INVESTIGADORES
PESSINO Silvina Claudia
congresos y reuniones científicas
Título:
Cytosine methylation in a back-and-forth ploidy altered series of diplosporous weeping lovegrass (Eragrostis curvula)
Autor/es:
OCHOGAVÍA A; ECHENIQUE V; PESSINO SC
Lugar:
Wernigerode, Alemania
Reunión:
Congreso; 3rd International Apomixis Conference Wernigerode Germany; 2007
Institución organizadora:
IPK Gatersleben Alemania- Universidad de Perugia, Italia
Resumen:
Eragrostis curvula is a perennial subtropical grass native from Southern Africa. The natural races of this species are autopolyploids that reproduce by obligate apomixis of the pseudogamous diplosporous type.

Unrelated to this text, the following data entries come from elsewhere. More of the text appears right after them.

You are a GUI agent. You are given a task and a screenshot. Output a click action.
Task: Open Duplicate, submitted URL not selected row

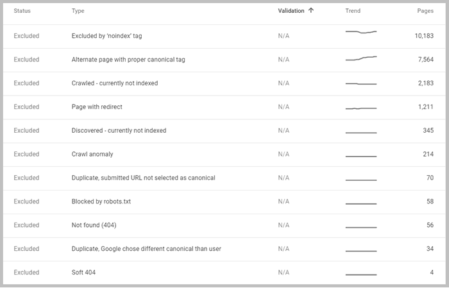pyautogui.click(x=225, y=178)
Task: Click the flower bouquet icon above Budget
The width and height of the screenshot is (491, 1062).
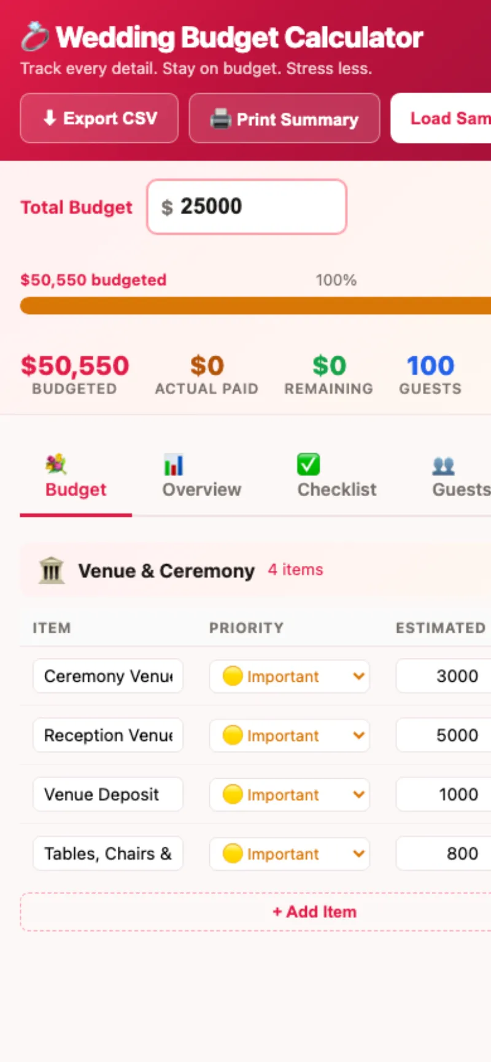Action: click(56, 465)
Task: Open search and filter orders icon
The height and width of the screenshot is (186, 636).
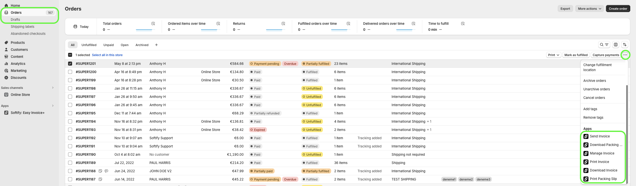Action: pyautogui.click(x=604, y=45)
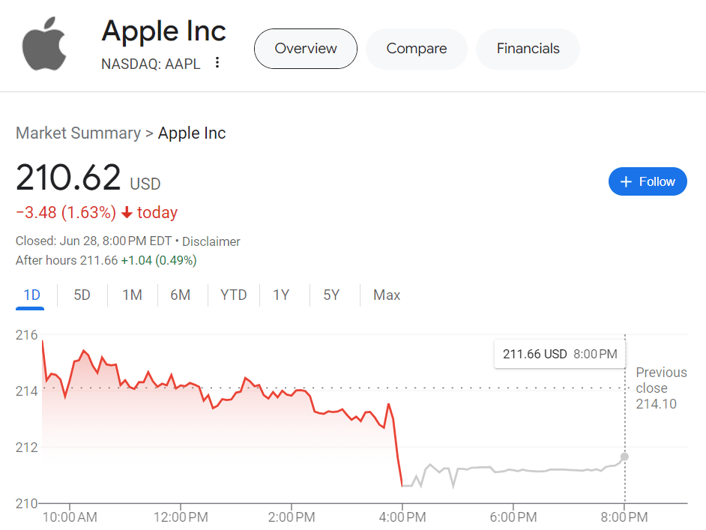Image resolution: width=706 pixels, height=530 pixels.
Task: Open the Compare tab
Action: pos(417,49)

A recent study proved that tissue culture-induced genomic dihaploidization of E. curvula genotypes generated genetic polymorphisms that reverted in a highly reproducible way after colchicine re-doubling, to recreate the original fingerprinting profile.   The objective of this work was to examine the cytosine methylation status of the same ‘back-and-forth’ Eragrostis curvula euploid series by using MSAP (methylation sensitive amplification polymorphims).   The series under study consisted of an apomictic tetraploid genotype (T, 2n = 4x = 40), a sexual dihaploid derivative obtained from T by in vitro culture (D, 2n = 2x = 20) and two tetraploid sexual plants originated from D by independent colchicine treatments (C and M, 2n = 4x =40). A total of 604 MSAP bands were examined, from which 53 (8.7%) showed DNA methylation alterations during the dihaploidization process. Reversion of the methylation profiles was analysed in both colchiploids. Around 70 % of the bands polymorphic between T and D reverted to the original methylation profile when the original ploidy level was restored. However, the phenomenon was not fully reproducible, since each colchicine treatment induced the reversion of a rather different set of bands. Clustering analysis demonstrated that the profiles originated from HpaII reverted more frequently than those originated from MspI, which suggests that a particular pattern of methylation is involved in reversions. Four fragments with revertant methylation were sequenced. All corresponded to coding regions: a transcription factor with a HAT dimerization domain, a retrotransposon protein, a glycolipid transfer protein and a receptor kinase.   These results suggest that dihaploidization induce a general repatterning of the DNA cytosine methylation affecting coding regions in E. curvula. If the original ploidy level is restored, the initial methylation profile is partially restituted, in a non-reproducible basis that depends on the doubling event. The possible link of this ploidy-dependent methylation repatterning with the rise of phenotypes associated with a given ploidy level (i.e. apomixis) remains to be elucidated.